TASK GOAL =>
With the pictures excluded, output only the lines from the one containing "Instruction: Select waist" through the last line of the entries, unchanged.
───
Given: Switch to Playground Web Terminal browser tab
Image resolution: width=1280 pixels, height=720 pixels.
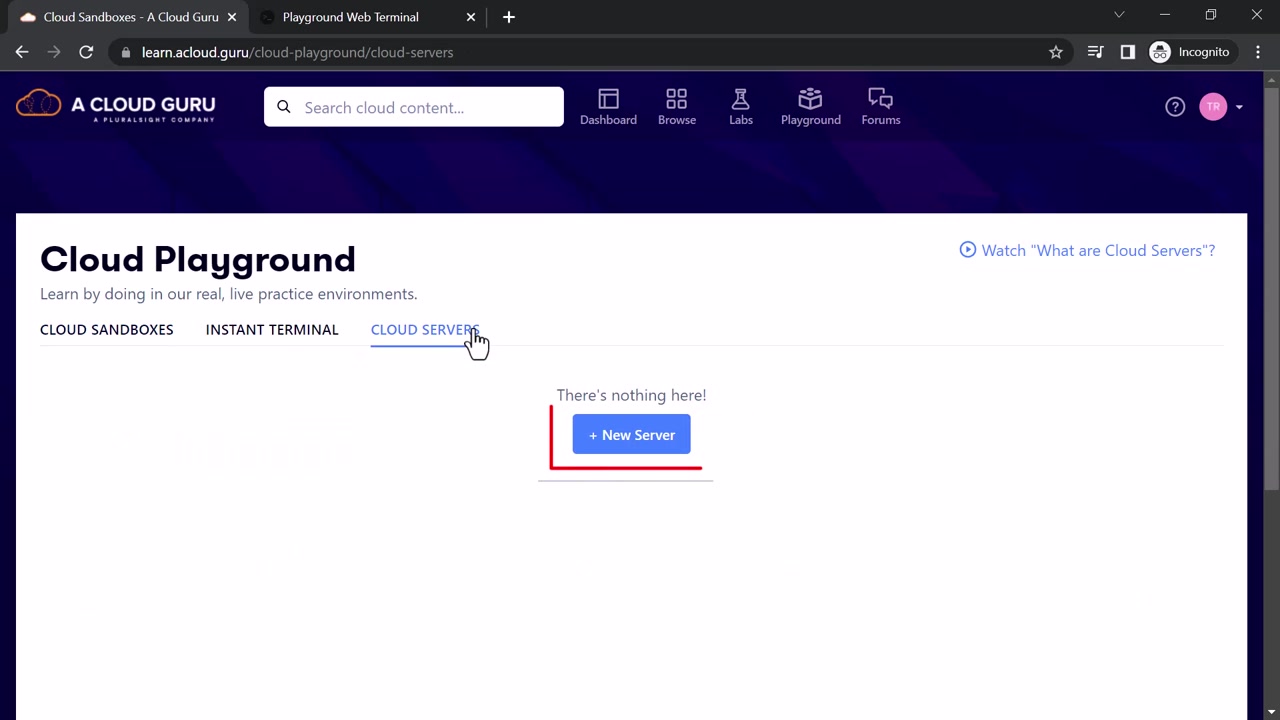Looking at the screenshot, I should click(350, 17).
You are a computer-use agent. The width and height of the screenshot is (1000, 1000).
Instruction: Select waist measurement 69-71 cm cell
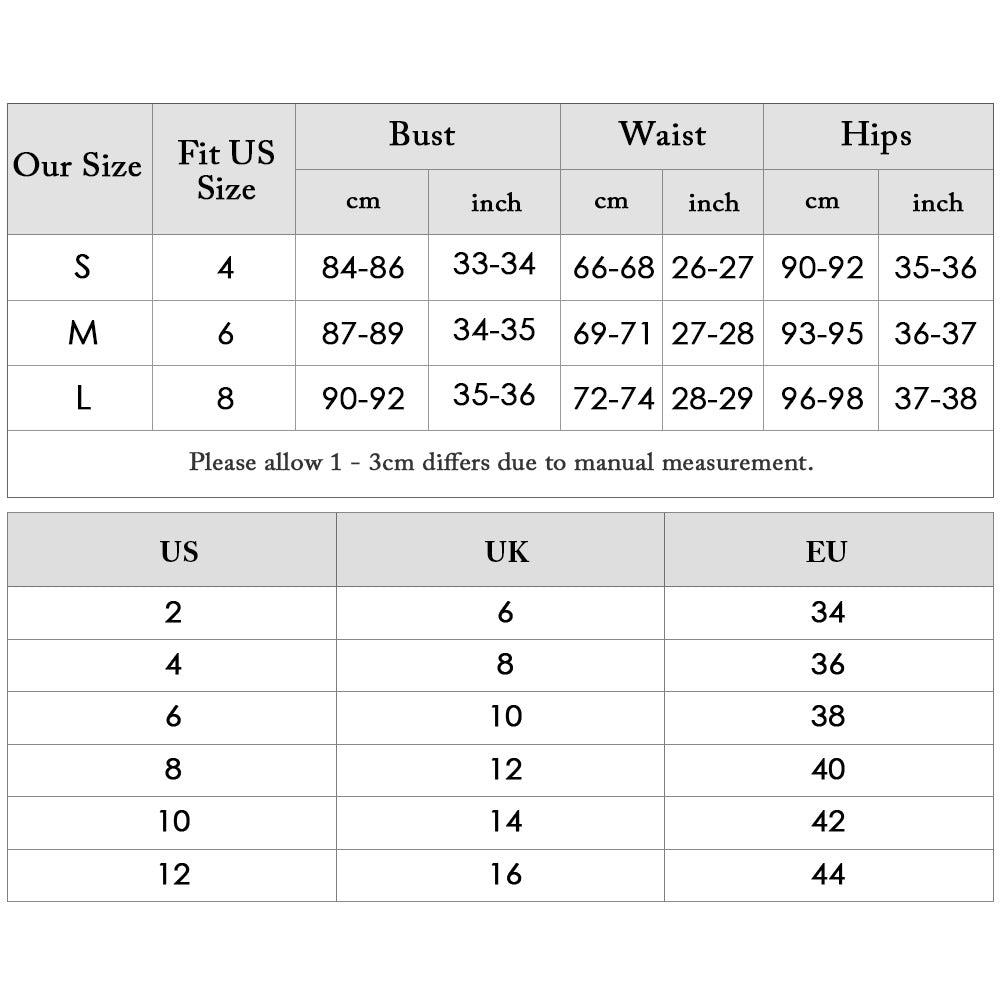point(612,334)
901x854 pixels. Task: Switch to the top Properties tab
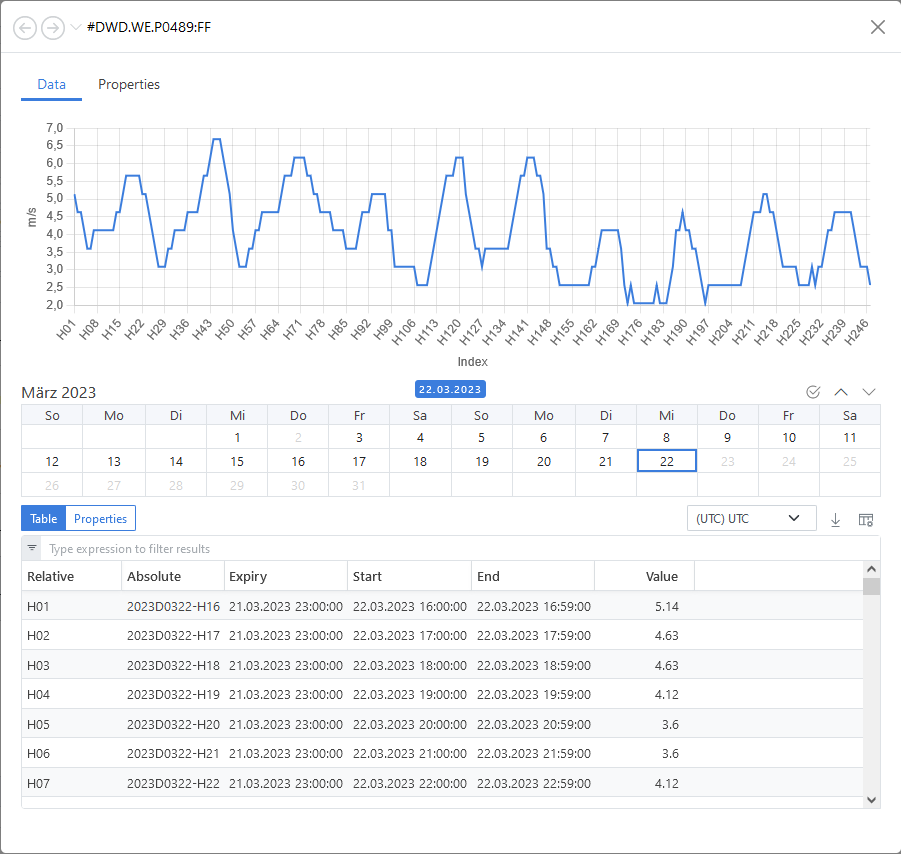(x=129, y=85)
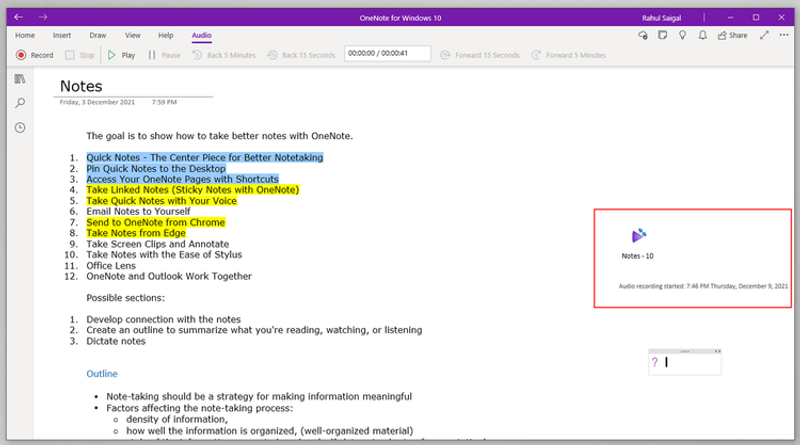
───
EXPECTED ANSWER =>
Instruction: Select waist measurement 69-71 cm cell
point(612,334)
901x854 pixels. Task: Switch to the top Properties tab
(x=129, y=85)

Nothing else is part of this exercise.